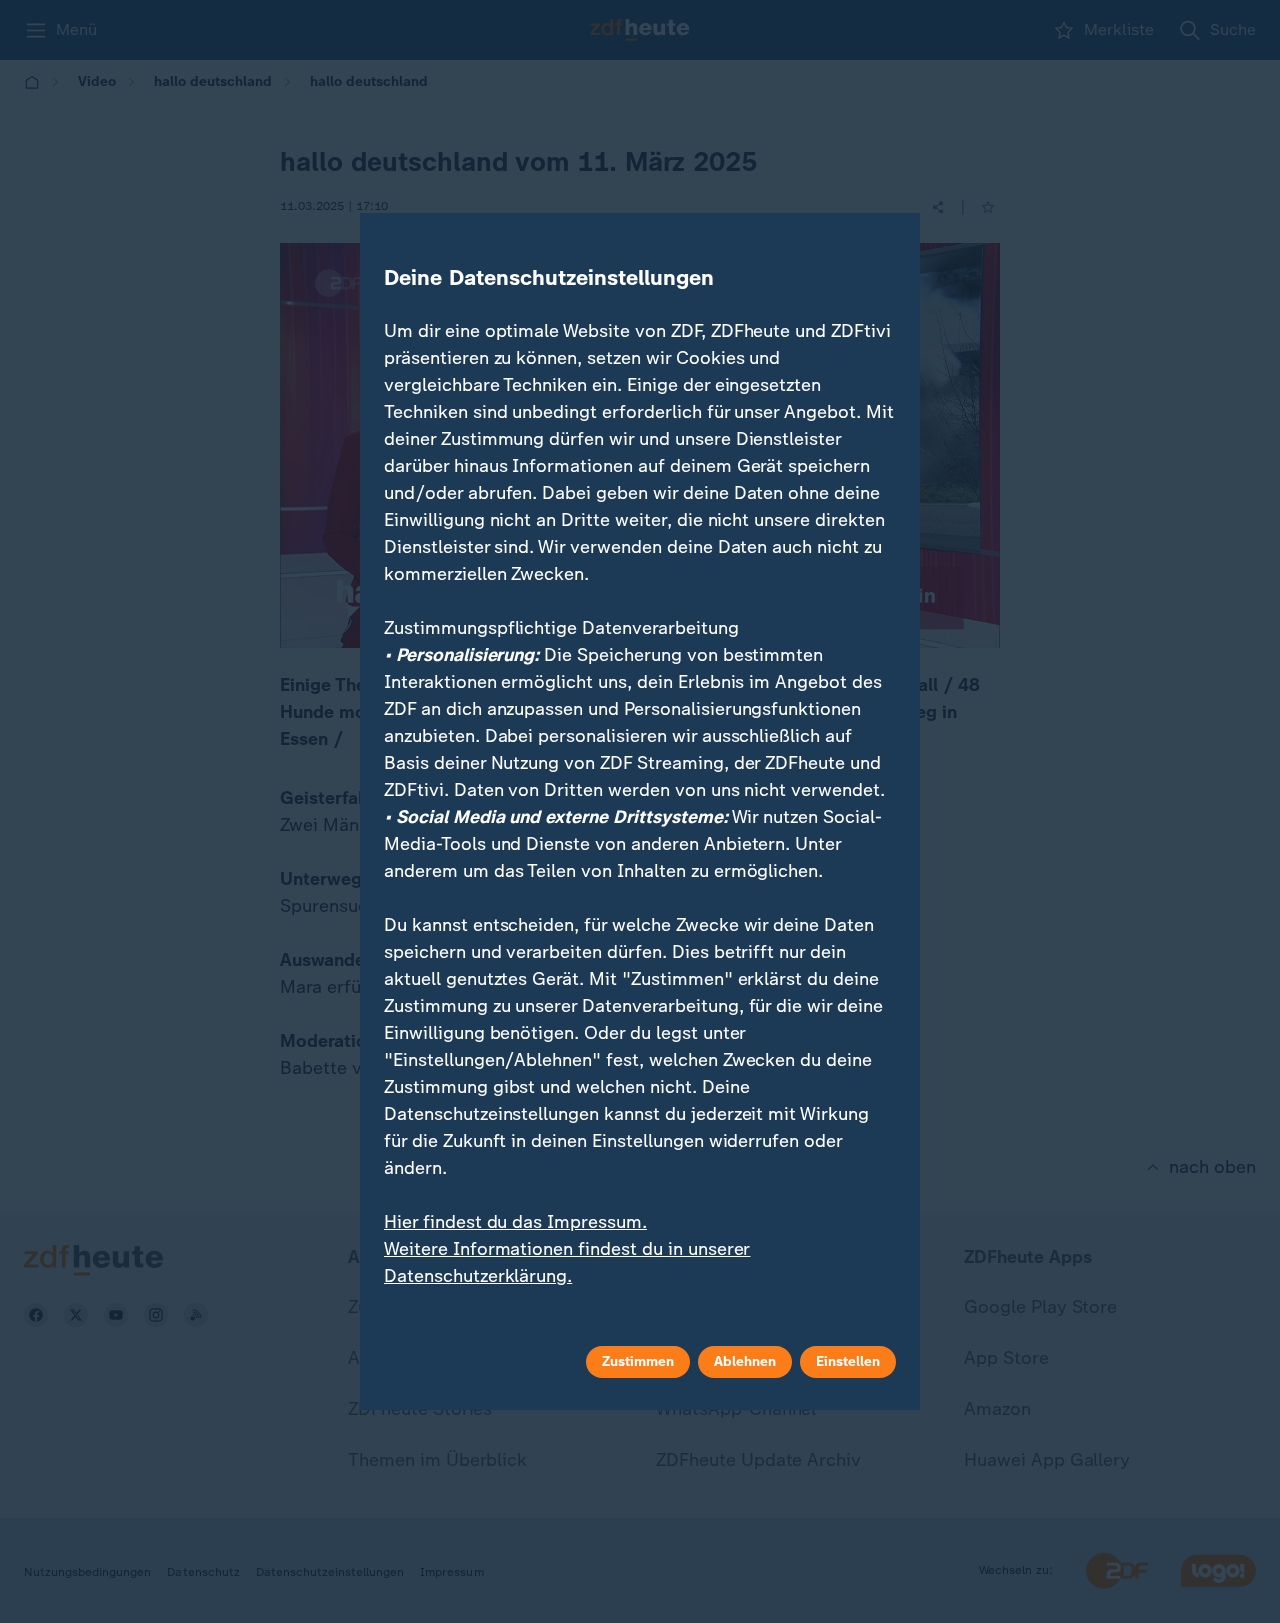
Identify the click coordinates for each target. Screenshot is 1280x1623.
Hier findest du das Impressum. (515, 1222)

.....

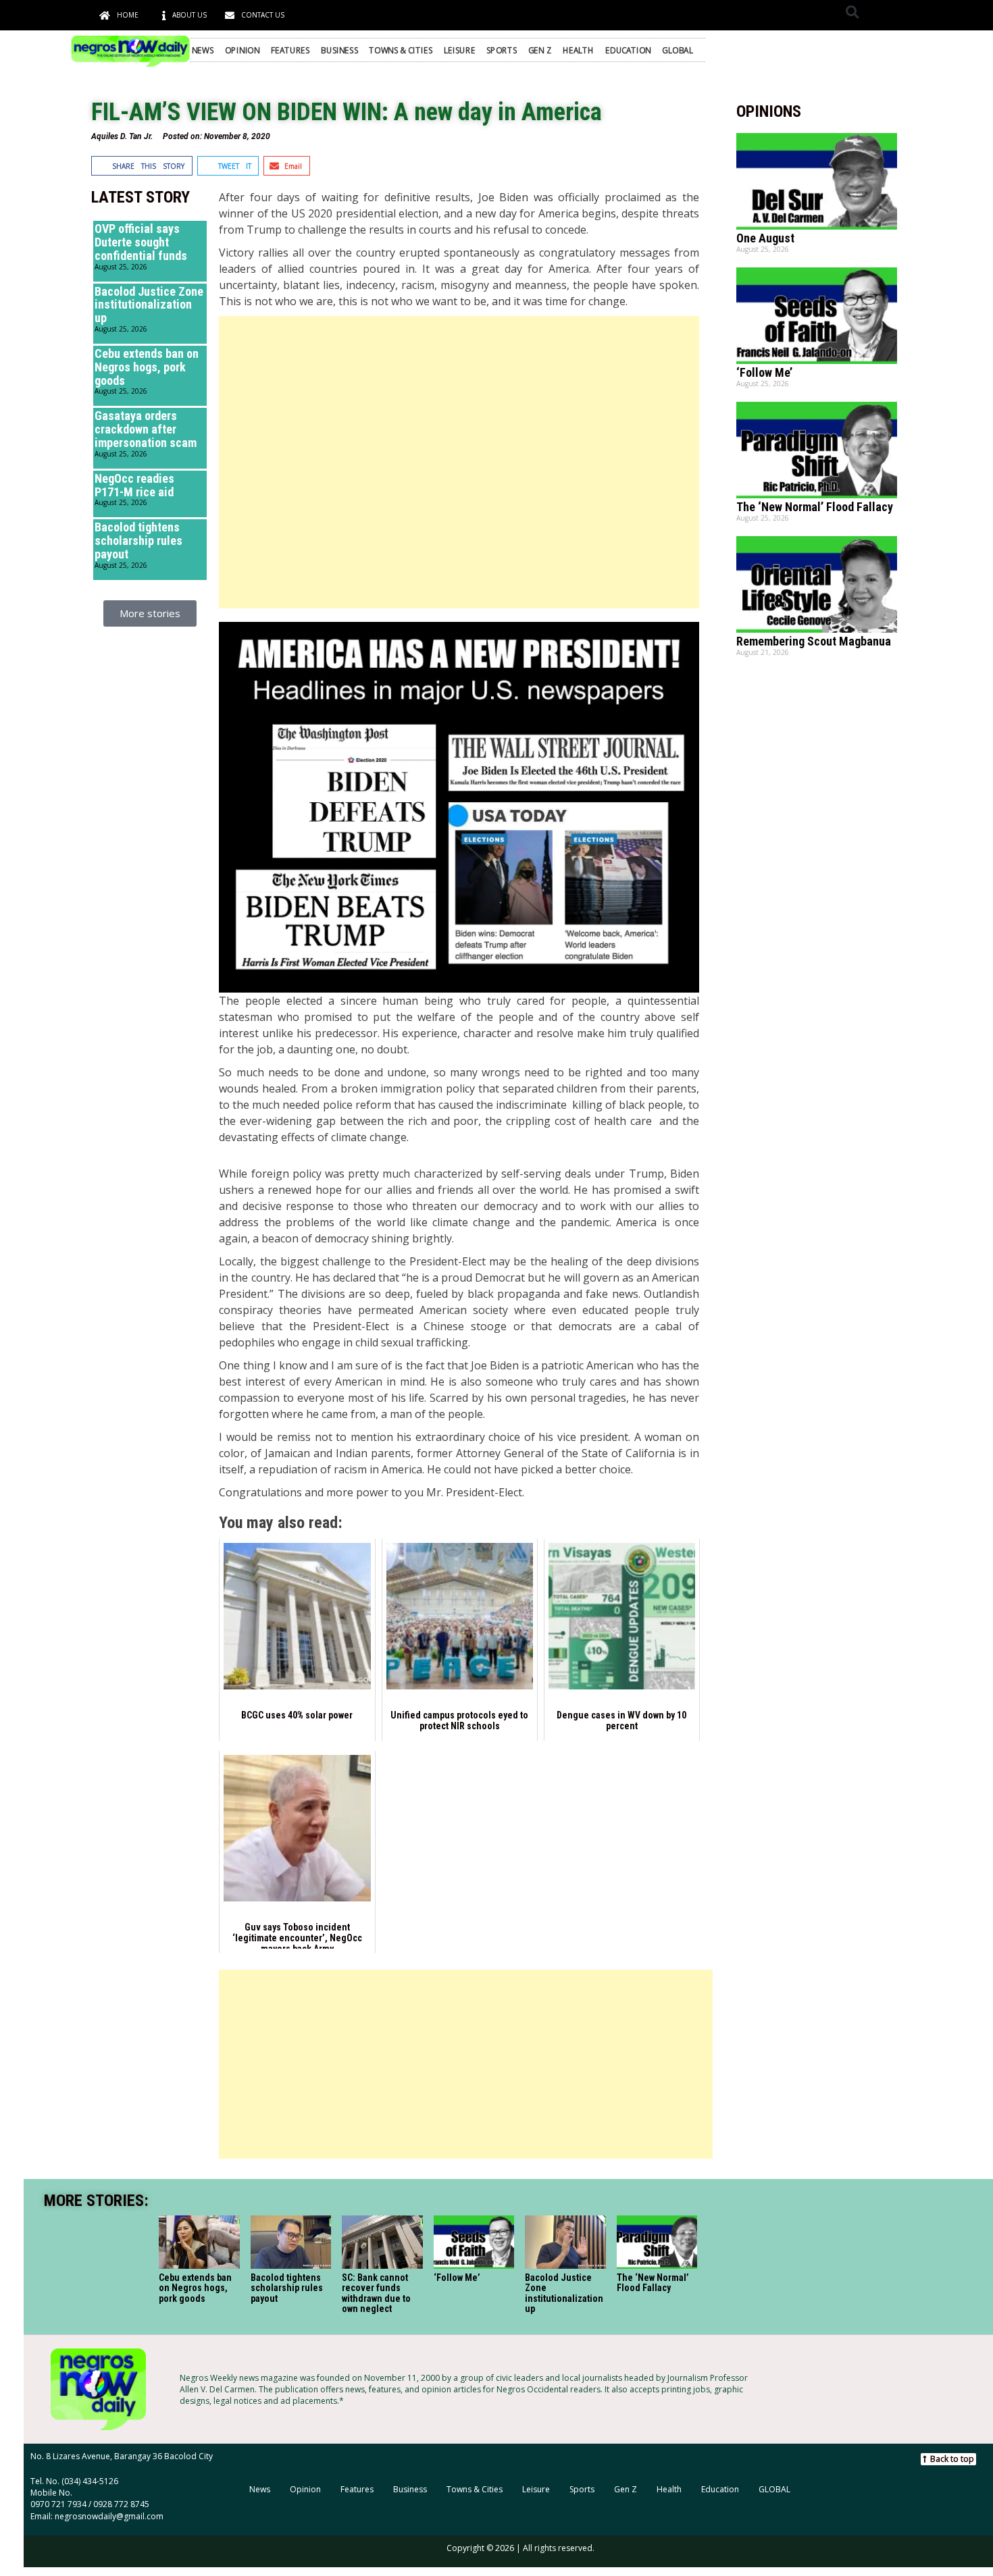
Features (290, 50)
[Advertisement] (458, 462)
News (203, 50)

.....

What is needed is a verbatim copy of every line in the records above from the one containing "Identify the click" down to the one containing "Hier findest du das Impressum. (515, 1222)", both included, and nothing more.

Worked solution ▸
Identify the click coordinates for each target. Screenshot is 1280x1623.
Hier findest du das Impressum. (515, 1222)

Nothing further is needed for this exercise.